Dataset entries
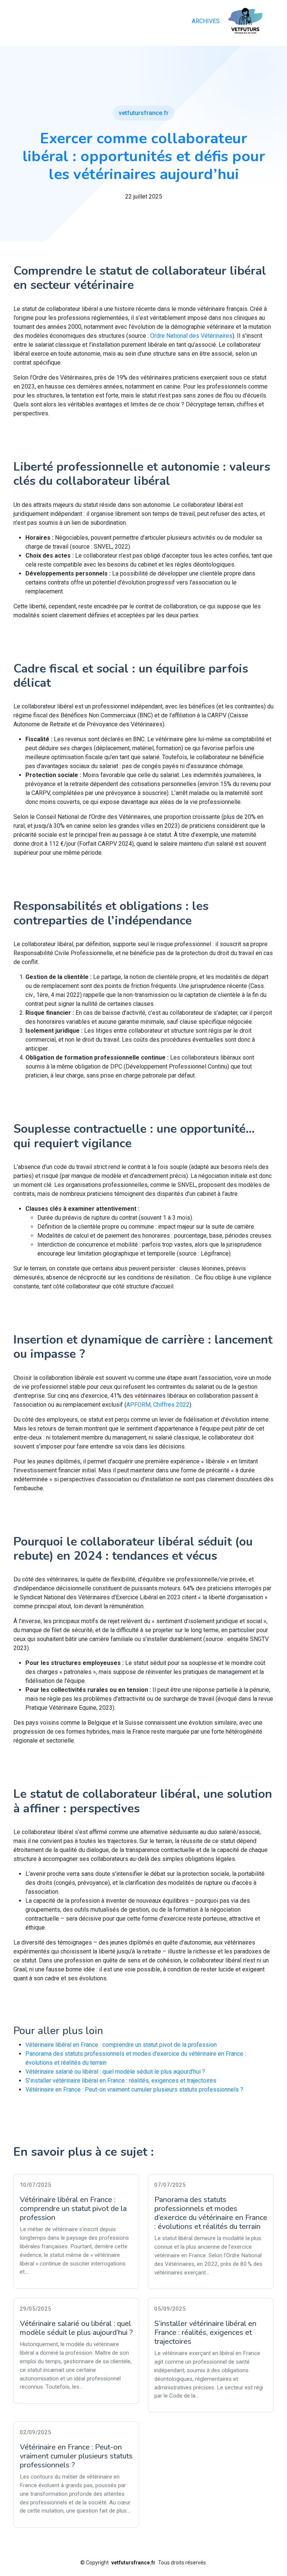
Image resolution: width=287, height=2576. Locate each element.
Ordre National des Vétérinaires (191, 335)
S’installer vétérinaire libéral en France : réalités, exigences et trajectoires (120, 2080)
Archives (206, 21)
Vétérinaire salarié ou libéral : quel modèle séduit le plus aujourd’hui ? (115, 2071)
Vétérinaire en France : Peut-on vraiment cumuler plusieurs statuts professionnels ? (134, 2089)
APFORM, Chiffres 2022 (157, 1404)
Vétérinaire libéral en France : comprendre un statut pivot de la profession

**Work to be completed:**
The required output is a copy of each line in the records where the string "France" occurs.

**Result of the task:**
S’installer vétérinaire libéral en France : réalités, exigences et trajectoires (120, 2080)
Vétérinaire en France : Peut-on vraiment cumuler plusieurs statuts professionnels ? (134, 2089)
Vétérinaire libéral en France : comprendre un statut pivot de la profession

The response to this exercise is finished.